Our time was up in Bismarck, ND so we continued our trek west and stayed at our last stop in North Dakota. We pulled into the Red Trail Campground in Medora, ND because our plan was to stay a few days to explore the the Theodore Roosevelt National Park. Theodore Roosevelt National Memorial Park was established in 1947 in honor of , duh, Theodore Roosevelt. It is a large park that contains 70,466.89 acres of North Dakotas badlands.
I have to admit the North Dakota Badlands were quite the visual surprise to me. I lived in South Dakota in the early 1970’s and never made the trip up to North Dakota because, well frankly, I never heard any good reason to do so. I mean all I ever heard was how flat and not very scenic it was.
Well the un-scenic part was correct for the eastern two thirds of the state. That is unless you like gently undulating hills covered in wheat, hay, soybean, sunflowers or corn. I mean after 50 or so miles of that I had seen enough and even worse was we were rolling along the interstate highway which in itself is boring to me..

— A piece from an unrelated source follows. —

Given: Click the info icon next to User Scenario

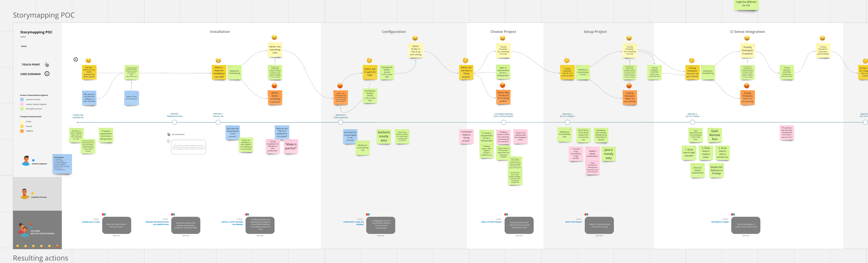Looking at the screenshot, I should pos(47,74).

Although North Dakota may be the least visited state in the USA Theodore Roosevelt National Memorial Park is not even in the ten least visited list of National Parks. It appears that many of the travelers who drive through North Dakota stop at the National Park for a visit. And why not! Made by ancient streams and rivers flowing from the (then new) Rocky Mountains depositing lodes of sediments which , over time, were slowly chiseled away at by the Little Missouri River and its tributaries creating this wondrous sight. The result became what we see today, the badlands.
Inside the park is a 36 mile driving loop which we drove slowly allowing us take in all the magnificence Mother Nature left behind after wind and water erosion had etched its artwork on nature's tapestry. There are plenty of interesting rock formations within the park and the 36 mile loop along with its assortment of short spur hikes allowed us to really get into the North Dakota Badlands groove.

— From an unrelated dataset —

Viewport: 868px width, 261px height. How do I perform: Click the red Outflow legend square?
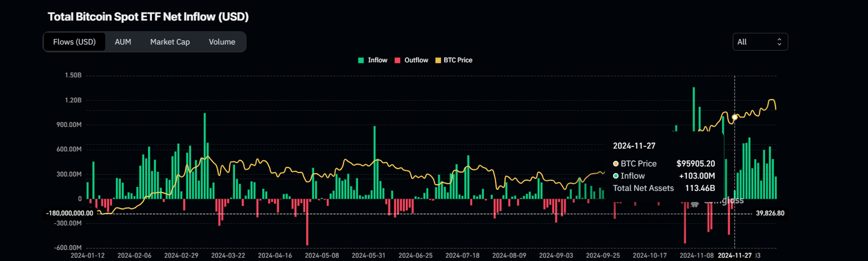click(397, 60)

In our three days there we were able to hike every hike we wanted to do. The short Wind Canyon Nature Trail is by far the most scenic as it puts the Missouri River watershed on display and offers a perfect spot to wait for that perfect sunset picture. We weren’t fortunate enough to capture a worthy photo but we certainly enjoyed the hike and views.
The hike to the petrified forest in the wilderness section of the park was also interesting as we encountered very large petrified stumps of what once was a thriving forest. The crystalline structures within the trees caught my eye as I could imagine the sap dripping at one time, but now has become frozen in time.
We had a blast hiking this unknown part of the world, at least to us, and are glad we made the effort to take our time to enjoy this part of North Dakota…
NOTE: We are now in Miles City Montana for one night then on to Billings Montana on Sunday.